快速制備高質量的大/小鼠神經細胞懸液樣本的實驗方法介紹

作為構成神經系統的基本結構和功能單位，神經細胞的體外分離、培養在神經科學研究中占據前沿地位。由于神經元分離后不會再次分裂、增殖，因此在進行相關細胞實驗時，需要高效地制備高質量原代神經細胞保證實驗材料的供應。

然而神經細胞的分離制備難度較大，相較于新生鼠，成年鼠腦的解離更復雜，需要機械和酶解聯合作用來降解細胞外基質，同時大量的髓鞘碎片和紅細胞也會干擾下游實驗。

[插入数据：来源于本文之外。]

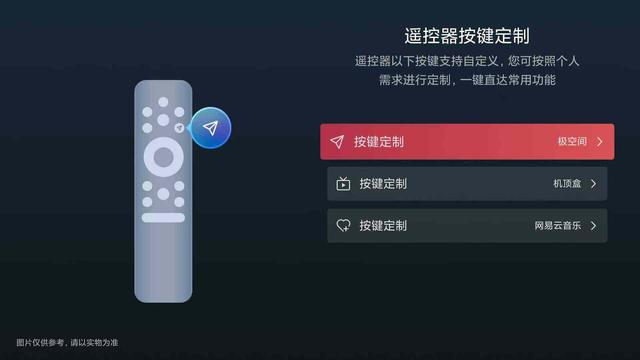Viewport: 640px width, 360px height.
Task: Click the paper plane icon in red row
Action: pos(337,142)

那么，如何快速制備高質量的大/小鼠神經細胞懸液樣本呢？接下來，我們從實驗儀器及材料、實驗步驟和實驗結果一一介紹，希望對你的實驗有所幫助。

實驗儀器及材料

瑞沃德 DSC-400單細胞懸液制備儀；

瑞沃德 HJ-400 加熱套；

瑞沃德 DHABE-5003大小鼠成年腦組織溫和酶解試劑盒；

瑞沃德 SCT-100組織處理管；

70μm 細胞濾器；

瑞沃德眼科手術器械；

細胞培養耗材、移液槍等。

實驗步驟

1、按照說明書要求，混合配置酶mix并37℃水浴激活。

2、剝離成年鼠（P>7）腦組織，暫存至盛有HBSS（含Ca2+和Mg2+）的培養皿中，用眼科鑷輕輕地將腦組織的血管盡可能去除。

盡可能剔除腦組織上的血管
 

3、將腦組織和酶mix放于組織處理管中，用剪刀將全腦簡單剪成4塊。
4、將組織處理管倒置至單細胞懸液制備儀上，安裝加熱套，運行程序 M_ABrain_Heater_2。

 

5、潤濕細胞濾器，過濾細胞懸液樣本，300×g ，離心10 min。

使用細胞篩過濾雜質

6、轉移細胞樣本至15mL離心管，加入去碎片試劑后混勻，上層鋪預冷的PBS，3000×g， 4℃，升速為5，降速為3，離心10min，保留下層細胞后洗滌收集。
 

去除碎片，收集下層細胞

7、裂紅操作（可選）。
8、細胞計數及流式檢測。

實驗結果

使用瑞沃德單細胞懸液制備儀處理成年小鼠腦組織獲得的細胞可達90%，細胞活性高，不影響下游實驗。瑞沃德 DHABE-5003大小鼠成年腦組織溫和酶解試劑盒，可用于成年大鼠或小鼠(P>7)全腦組織的單細胞懸液制備，可支持腦內所有神經及非神經細胞的分離。